Most employers have policies to promote gender equality and diversity in
place but not enough are monitoring the effect of these on the organisation and
the workforce, according to research.
A study by Opportunity Now, a business-led campaign to help women realise
their potential at work, finds that 60 per cent of companies have introduced
formal gender equality and diversity policies and two thirds of organisations
have top level gender champions in place.
But the research also reveals that only 18 per cent of employers assess the
impact of their gender equality policies on organisational results and only a
quarter calculate the cost, in terms of employment tribunals or absenteeism, of
not getting gender and diversity policies right.
Clara Freeman, chairwoman of Opportunity Now, commented: "An enormous
amount of time and effort goes into the business of ensuring the machinery is
in place which will maximise women’s contribution to their organisations, so it
must make sense to monitor, measure and assess the impact such initiatives are
having on individuals and on the broader organisation."
The study, which was based on responses from more than 200 employers,
reveals that although half have procedures in place to ensure equality in
promotion and appraisal activities, only 30 per cent of organisations regularly
conduct equal pay audits to ensure gender equality.
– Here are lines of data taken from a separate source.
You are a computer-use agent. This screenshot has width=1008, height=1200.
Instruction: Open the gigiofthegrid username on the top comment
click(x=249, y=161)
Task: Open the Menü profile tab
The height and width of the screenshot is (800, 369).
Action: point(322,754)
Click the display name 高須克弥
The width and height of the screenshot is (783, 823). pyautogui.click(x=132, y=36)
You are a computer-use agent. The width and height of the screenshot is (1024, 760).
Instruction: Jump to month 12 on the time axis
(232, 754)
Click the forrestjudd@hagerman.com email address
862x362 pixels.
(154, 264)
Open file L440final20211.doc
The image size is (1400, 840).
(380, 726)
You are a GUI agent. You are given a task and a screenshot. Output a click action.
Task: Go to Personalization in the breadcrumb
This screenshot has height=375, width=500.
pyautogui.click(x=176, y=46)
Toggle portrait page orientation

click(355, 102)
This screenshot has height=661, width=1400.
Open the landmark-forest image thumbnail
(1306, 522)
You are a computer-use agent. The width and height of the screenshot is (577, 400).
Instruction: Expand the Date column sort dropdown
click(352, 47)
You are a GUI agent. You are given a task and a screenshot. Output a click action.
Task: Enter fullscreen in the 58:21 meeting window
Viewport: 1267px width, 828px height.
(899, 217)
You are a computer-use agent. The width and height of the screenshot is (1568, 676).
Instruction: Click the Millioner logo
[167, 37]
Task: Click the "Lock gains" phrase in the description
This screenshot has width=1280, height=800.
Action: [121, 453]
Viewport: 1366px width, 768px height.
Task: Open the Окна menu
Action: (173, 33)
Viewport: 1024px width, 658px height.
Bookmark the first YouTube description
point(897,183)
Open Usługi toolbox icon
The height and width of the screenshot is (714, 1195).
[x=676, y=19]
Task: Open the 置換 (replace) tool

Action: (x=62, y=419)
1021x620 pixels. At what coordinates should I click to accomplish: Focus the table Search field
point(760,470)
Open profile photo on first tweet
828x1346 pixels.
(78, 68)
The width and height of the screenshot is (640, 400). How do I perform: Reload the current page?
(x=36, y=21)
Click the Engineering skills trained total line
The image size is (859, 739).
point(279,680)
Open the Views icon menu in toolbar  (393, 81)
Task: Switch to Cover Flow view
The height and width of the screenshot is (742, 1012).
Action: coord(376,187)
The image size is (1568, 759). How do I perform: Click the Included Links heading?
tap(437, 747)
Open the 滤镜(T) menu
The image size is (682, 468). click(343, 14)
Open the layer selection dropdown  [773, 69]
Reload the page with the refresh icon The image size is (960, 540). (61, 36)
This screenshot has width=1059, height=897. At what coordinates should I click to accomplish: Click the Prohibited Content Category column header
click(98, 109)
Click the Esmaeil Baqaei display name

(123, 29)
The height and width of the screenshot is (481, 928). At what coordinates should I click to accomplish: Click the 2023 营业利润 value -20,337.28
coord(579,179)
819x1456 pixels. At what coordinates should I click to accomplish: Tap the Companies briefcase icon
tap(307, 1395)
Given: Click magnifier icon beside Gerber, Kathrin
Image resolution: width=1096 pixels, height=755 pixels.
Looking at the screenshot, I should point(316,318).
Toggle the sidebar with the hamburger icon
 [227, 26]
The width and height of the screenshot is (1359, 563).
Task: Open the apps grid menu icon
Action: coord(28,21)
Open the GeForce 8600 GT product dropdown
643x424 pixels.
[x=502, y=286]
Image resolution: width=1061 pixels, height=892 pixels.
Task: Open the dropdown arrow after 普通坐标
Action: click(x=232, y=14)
The survey, the seventh annual benchmarking exercise completed by
Opportunity Now, reveals that progress has been made on ensuring recruitment
and selection processes are fair, with around 80 per cent of employers applying
their procedures at both management and non-management levels and 75 per cent
applying them at board level.
However, only one-third of businesses communicate progress being made on
gender issues to staff and less than half consult with employees on their
perception of the organisation’s approach to gender equality issues.